America: land of the free, home of the brave.
But not if George W Bush has anything to do with it. In the wake of the increasing recognition of same-sex marriage in the US, Bush has announced his support for an amendment to the Constitution that would ban same-sex marriage. That would make him the first president ever to amend the Constitution to actually take rights away from people.
Social conservatives are apoplectic about same-sex marriage. First it was civil unions in Vermont after a 1999 court decision.
In the last few months, all hell broke loose. The Massachusetts Supreme Court decided that the exclusion of same-sex couples from marriage violated their state constitution, too. And to boot, civil unions just won’t do. The legislature convened a special session to consider passing its own constitutional amendment, but each proposal so far has been voted down. So effective Mon, May 17, same-sex couples will be getting married in Massachusetts.
Then, out of the blue, San Francisco Mayor Gavin Newsom decided to start issuing marriage licences to same-sex couples. In the last two weeks, more than 3,300 same-sex couples, including celebrity Rosie O’Donnell and Kelli Carpenter, have tied the knot.
Smaller municipalities have followed. First there was New Mexico (it was crushed). Now there’s New Paltz (mayor arrested) and Ithaca, New York.

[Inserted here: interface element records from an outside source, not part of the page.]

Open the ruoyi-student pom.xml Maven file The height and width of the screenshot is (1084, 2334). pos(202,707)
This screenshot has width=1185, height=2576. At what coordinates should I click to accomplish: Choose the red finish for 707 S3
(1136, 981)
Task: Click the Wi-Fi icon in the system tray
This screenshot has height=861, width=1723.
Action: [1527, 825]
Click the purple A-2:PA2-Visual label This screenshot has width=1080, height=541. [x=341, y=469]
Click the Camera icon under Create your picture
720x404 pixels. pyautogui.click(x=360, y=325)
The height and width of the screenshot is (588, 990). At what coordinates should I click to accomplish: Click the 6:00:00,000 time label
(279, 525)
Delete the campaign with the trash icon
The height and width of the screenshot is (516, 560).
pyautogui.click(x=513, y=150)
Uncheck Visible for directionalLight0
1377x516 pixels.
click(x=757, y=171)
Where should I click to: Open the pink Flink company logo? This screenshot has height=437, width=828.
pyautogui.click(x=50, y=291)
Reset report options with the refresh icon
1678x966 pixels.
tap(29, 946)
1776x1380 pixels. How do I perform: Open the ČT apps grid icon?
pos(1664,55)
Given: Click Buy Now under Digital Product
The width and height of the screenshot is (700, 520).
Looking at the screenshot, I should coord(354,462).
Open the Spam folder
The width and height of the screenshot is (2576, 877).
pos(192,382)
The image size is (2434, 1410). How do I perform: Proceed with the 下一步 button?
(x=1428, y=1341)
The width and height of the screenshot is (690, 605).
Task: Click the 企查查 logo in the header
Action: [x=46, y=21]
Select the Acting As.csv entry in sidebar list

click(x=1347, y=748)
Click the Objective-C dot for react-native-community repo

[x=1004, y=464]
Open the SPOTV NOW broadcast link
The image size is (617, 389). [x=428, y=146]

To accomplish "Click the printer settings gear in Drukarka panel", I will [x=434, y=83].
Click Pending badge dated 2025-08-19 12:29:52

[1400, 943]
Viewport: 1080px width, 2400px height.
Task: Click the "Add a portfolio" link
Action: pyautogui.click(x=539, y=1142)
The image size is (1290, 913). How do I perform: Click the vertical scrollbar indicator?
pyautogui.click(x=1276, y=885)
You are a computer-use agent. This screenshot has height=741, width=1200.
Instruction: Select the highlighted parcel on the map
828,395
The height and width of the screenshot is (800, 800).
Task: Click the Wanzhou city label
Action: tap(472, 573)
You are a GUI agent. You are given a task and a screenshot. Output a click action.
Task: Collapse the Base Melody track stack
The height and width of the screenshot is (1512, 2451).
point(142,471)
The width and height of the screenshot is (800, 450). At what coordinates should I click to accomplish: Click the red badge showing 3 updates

Social conservatives in the US have a special place in their hate-filled hearts for same-sex marriage. It will, apparently, destroy not only marriage and the American family, but the nation itself. In an attempt to stop the madness, Bush has declared his support for a constitutional amendment, an idea that’s been kicking around Congress for some time now.
Last May, Rep Marilyn Musgrove introduced the Federal Marriage Amendment, which declared, “Marriage in the United States shall consist only of the union of a man and woman. Neither this Constitution nor the constitution of any state under state or federal law shall be construed to require that marital status or the legal incidents thereof be conferred upon unmarried couples or groups.”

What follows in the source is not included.